When
Weekly Seminar Format
Available in-person and via Zoom. Contact the department to subscribe to the email list (zoom link provided in announcement).
Abstract
Concentrations of air pollutants vary widely over a range of spatial scales – from within urban neighborhoods to country-level differences – based on a variety of factors. These include spatiotemporal variations in emissions, physical and chemical processing, meteorology, and topography, among others, all of which ultimately lead to differential exposure across populations, with repercussions for human health and environmental justice. Spatially-distributed measurements of air pollution are one way to assess these variations, and doing so aboard a mobile platform (aka “mobile monitoring”) is an increasingly popular means of evaluating population exposure. I will present a brief overview of mobile monitoring as a tool, and then describe two recent case studies that apply this tool to different contexts and research questions.

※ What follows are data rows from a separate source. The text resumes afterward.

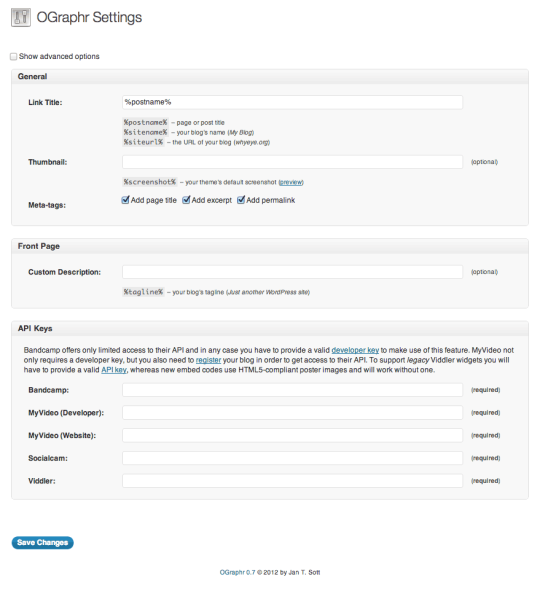This screenshot has width=540, height=596.
Task: Uncheck Add page title option
Action: pos(125,200)
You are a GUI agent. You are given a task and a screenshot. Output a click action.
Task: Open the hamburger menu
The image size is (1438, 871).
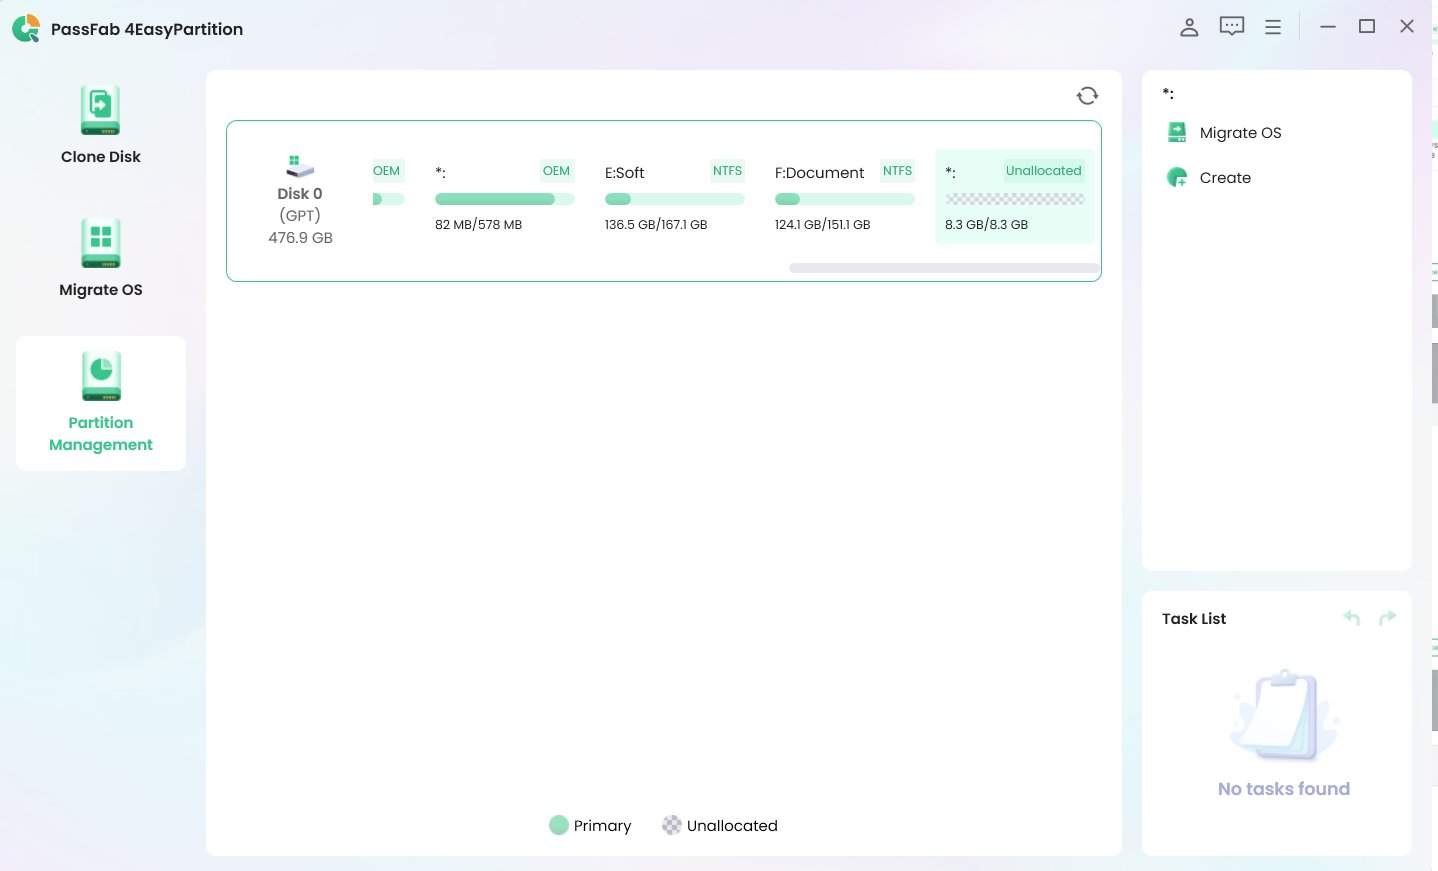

Case study #1 assessed spatial variability of particulate matter (PM) during the 2022 Alaska Layered Pollution and Chemical Analysis (ALPACA) campaign in Fairbanks, ALASKA. Fairbanks suffers from perennially poor wintertime air quality due to shallow surface-based inversions and strong local emissions sources. We used an ultra-portable, battery-operated, DIY mobile laboratory to quantify PM mass, particle number, and light-absorbing PM concentrations across Fairbanks. Case study #2 is a part of the the Hazardous Air Pollutant and Monitoring and Assessment Project (HAP-MAP) from the industrialized petrochemical corridor of southeastern Louisiana. Southeastern Louisiana is dense with industrial emissions sources along the Mississippi River corridor between Baton Rouge and New Orleans, many of which emit volatile organic compounds (VOCs) that are known carcinogens. We used a large suite of fast, in situ gas-phase instrumentation aboard a mobile laboratory to measure VOC mixing ratios across a wide (75 km) swath of the corridor. We present a spatial analysis of these concentrations, which form the basis of a cancer risk assessment. These results are compared against model estimated concentrations and cancer risk from the EPA’s Air Toxics Screening Assessment.
Bio
Ellis Robinson is a new (as of August 2024) assistant professor in Chemical & Environmental Engineering at the University of Arizona. He works on a variety of projects related to air pollution, which include aerosol composition measurements and source apportionment and characterization in both outdoor and indoor environments, hazardous pollutant mapping around fenceline communities impacted by heavy industry, and greenhouse gas flux measurements from natural gas infrastructure. These interests are motivated by their direct application to improving environmental and human health. Ellis earned a Ph.D. in Chemical Engineering from Carnegie Mellon University in 2014, and a B.S. in Chemical & Biomolecular Engineering from The Ohio State University in 2009. Prior to joining the U of A, he worked as research engineer at Johns Hopkins University and a postdoctoral researcher at both the National Oceanic and Atmospheric Administration and Carnegie Mellon University.